Romatizma, eklemler, kaslar ve bunları çevreleyen yumuşak dokuların ya da bağ dokusunun iltihabını ve ağrısını tanımlamaya yarayan genel bir tabirdir. İstinye Üniversite Hastanesi Medical Park Gaziosmanpaşa Hastanesi Romatoloji Uzmanı Prof. Dr. Salih Özgöçmen, sıklıkla rastlanan romatizma hastalığıyla ilgili TAKVİM'e önemli bilgiler veriyor:
HASTALIKLAR NELERDİR?
En sık rastlanılan romatizmal hastalıklar arasında osteoartrit (eklem kireçlenmesi), romatoid artrit, kronik bel ve boyun ağrıları, ankilozan spondilit gibi iltihaplı omurga romatizmaları; sedef artriti, gut hastalığı ve lupus, Sjögren, skleroderma gibi bağ dokusunun iltihaplı romatizmaları sayılabilir. Ayrıca Behçet hastalığı ve Akdeniz Ateşi, ülkemizde sık rastlanılan romatizmal hastalıklardandır.

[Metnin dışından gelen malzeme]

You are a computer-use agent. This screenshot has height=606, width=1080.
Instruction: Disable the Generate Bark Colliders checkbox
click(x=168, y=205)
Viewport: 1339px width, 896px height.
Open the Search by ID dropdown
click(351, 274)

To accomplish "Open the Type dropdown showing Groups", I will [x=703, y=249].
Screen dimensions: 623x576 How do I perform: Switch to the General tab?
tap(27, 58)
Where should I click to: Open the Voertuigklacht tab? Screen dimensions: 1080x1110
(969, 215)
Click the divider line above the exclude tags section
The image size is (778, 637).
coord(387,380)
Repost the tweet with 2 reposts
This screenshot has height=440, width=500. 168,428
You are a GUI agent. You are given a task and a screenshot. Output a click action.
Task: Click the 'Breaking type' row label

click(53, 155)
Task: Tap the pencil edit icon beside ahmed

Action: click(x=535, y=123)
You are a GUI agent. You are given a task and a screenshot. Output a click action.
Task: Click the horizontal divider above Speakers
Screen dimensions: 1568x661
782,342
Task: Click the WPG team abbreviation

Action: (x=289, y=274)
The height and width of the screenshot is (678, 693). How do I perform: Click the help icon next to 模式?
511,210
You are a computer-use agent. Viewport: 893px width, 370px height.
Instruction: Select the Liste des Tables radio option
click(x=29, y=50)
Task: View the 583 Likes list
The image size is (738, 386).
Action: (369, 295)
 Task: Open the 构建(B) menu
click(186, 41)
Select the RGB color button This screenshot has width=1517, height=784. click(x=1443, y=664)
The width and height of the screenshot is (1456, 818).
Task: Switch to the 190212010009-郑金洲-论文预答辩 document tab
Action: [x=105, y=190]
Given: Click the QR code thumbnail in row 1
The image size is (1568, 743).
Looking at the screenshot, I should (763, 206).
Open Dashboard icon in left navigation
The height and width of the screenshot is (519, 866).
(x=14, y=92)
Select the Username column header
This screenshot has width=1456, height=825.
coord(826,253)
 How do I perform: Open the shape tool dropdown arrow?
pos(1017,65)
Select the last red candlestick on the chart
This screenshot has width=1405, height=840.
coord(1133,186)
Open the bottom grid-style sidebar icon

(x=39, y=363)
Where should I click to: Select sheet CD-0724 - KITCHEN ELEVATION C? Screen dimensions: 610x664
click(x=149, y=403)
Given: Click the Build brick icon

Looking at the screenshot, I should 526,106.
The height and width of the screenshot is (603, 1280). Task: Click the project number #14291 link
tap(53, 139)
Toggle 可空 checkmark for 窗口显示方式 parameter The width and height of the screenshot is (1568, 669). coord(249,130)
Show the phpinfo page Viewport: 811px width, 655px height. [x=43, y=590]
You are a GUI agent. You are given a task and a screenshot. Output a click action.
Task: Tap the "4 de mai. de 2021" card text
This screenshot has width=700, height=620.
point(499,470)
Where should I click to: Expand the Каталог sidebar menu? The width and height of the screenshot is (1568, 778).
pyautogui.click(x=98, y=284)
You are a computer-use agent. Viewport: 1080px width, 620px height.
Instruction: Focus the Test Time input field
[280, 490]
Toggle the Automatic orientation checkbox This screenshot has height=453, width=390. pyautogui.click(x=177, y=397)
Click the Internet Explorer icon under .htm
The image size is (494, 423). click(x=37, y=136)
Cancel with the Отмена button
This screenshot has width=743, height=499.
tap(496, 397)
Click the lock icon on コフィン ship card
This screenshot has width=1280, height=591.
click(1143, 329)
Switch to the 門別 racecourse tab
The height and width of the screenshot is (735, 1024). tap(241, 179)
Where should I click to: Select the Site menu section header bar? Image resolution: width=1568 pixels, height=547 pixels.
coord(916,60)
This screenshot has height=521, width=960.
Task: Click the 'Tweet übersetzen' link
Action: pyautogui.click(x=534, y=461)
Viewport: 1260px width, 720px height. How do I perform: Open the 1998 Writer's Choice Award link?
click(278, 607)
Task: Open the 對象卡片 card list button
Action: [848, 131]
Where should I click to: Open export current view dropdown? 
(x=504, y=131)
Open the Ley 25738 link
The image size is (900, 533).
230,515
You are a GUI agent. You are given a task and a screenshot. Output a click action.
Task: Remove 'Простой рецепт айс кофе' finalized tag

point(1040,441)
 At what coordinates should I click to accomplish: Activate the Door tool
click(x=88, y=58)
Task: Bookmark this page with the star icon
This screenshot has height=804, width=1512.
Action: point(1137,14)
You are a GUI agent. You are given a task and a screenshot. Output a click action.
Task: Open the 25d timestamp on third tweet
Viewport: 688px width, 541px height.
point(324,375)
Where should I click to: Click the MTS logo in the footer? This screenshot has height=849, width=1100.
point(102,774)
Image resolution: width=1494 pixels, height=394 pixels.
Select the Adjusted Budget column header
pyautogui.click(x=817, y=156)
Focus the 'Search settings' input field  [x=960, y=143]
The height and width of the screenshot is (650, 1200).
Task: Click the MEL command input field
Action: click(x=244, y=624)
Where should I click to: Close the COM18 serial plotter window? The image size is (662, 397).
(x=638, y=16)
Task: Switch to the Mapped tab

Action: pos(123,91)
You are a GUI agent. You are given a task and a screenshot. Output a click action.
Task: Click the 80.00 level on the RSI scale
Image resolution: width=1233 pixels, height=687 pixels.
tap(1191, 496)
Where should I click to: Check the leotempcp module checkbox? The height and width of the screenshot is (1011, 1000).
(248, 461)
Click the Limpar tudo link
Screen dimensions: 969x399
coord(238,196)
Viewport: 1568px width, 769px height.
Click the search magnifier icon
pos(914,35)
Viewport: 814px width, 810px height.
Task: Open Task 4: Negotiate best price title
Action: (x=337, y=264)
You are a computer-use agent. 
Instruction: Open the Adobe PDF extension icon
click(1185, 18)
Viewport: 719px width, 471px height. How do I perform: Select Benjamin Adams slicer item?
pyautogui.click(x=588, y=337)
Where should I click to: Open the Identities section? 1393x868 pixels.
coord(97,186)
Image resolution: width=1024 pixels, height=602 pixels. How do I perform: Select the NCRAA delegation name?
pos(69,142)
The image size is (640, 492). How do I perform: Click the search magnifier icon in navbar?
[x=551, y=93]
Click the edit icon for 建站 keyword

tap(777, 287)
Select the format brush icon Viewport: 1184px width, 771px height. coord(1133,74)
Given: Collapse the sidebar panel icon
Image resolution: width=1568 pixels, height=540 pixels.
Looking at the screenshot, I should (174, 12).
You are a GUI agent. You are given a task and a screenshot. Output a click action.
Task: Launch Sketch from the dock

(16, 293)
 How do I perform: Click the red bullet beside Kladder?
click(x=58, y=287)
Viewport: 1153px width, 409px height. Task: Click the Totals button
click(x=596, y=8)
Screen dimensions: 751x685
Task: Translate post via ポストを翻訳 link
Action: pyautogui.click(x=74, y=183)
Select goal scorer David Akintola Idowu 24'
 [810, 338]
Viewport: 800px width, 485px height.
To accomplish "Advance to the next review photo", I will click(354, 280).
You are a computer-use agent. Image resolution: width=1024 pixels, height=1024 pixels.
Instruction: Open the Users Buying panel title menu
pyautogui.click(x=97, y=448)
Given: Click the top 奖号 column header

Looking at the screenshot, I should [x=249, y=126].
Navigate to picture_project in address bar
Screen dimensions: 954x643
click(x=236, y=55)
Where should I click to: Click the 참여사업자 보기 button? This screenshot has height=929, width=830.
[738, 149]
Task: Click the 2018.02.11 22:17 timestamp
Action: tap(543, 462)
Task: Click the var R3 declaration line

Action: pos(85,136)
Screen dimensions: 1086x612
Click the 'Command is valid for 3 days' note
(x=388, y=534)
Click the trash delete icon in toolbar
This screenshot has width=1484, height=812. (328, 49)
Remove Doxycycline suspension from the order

HANGİ EKLEMLERDE SIK GÖRÜLÜR?
Osteoartrit (kireçlenme) yük taşıyan eklemler olan diz, ayak bileği, kalça ve bel omurlarını daha fazla etkileme eğilimindedir. Ancak kalıtsal özelliği de olan el kireçlenmesinde el parmaklarının orta ve uç oynakları daha fazla tutulur. İltihaplı eklem romatizması olarak bilinen romatoid artrit ise el, el bilek, ayak, ayak bilek eklemlerini öncelikli olarak etkiler. Sedef romatizmasında hastalık farklı eklemleri ve omurgayı etkileyebilir. En sık karşılaşılan tipinde diz, ayak ve el eklemleridir.
HANGİ YAŞLARDA GÖRÜLME SIKLIĞI ARTAR?
Erişkinlerde romatizmal hastalıkların en sık görüldüğü yaşlar hastalığın çeşidine göre farklılıklar sergiler. Örneğin, osteartritin (kireçlenmenin) görülme sıklığı ilerleyen yaşla artar, romatoid artrit ise en sık 30 ile 50 yaş arasında başlar. Omurganın iltihaplı romatizmalarından ankilozan spondilit 20'li ve 30'lu yaşlarda sık görülürken, lupus 15 ve 45 yaşları arasında, Sjögren ise 40 ve 60 yaşları arasında daha sık görülebilir.
PEKİ NASIL TEŞHİS EDİLİR?
Herhangi bir romatizmal hastalığın tek bir testle kesin teşhisi söz konusu değildir. Romatizmal hastalığın tanısı şikâyetleri ve hastalık belirtilerini içeren öykünün tecrübeli bir hekim tarafından değerlendirilmesiyle başlar. Örneğin, çoğunlukla başvuru şikâyeti olan ağrının, ne zaman ve nasıl başladığı, ne zaman dindiği, hangi eklem ve vücut bölgelerinde olduğu, hangi pozisyonda arttığı, gün içerisindeki değişimi, ya da bazı ilaçlarla azalışı gibi karakteristik özellikleri tanıda çok önemlidir. Geçirilmiş hastalıklar, tıbbi özgeçmiş ve soygeçmiş sorgulanır.
DETAYLAR ÖNEMLİ
Genel muayene ve hareket sistemi değerlendirmesi yapılarak olası tanıya yönelik görüntüleme ve laboratuvar testleri şekillendirilir. Laboratuvar testleri iltihap belirteçlerini, bazı romatizmal hastalıklara daha özgün olan hastalık belirteçlerini ve organ fonksiyonlarına yönelik tetkikleri içerir. Bazı hastalıklarda genetik yatkınlığın aydınlatılmasına yönelik tanıya yardımcı testlerde istenebilir. Eklem zarı, tükürük bezi, damar ve kas gibi dokulardan veya böbrek, bağırsak gibi organlardan parça alınarak bunların patolojik incelemesi de gerekebilir.
TOMOGRAFİ DAHA GÜVENLİ
Farklı görüntüleme metotları kullanılarak kas iskelet sisteminin ve organların görüntülenmesi tanıda oldukça önemlidir. Ayırt edici özelliği en yüksek olan metotların seçilmesine çalışılır. Örneğin, kemik yapıların görüntülenmesinde bilgisayarlı tomografi daha güvenilir görüntü sunarken, yumuşak doku ve organların görüntülenmesinde manyetik rezonans görüntüleme (MR) daha üstün özellikler gösterir.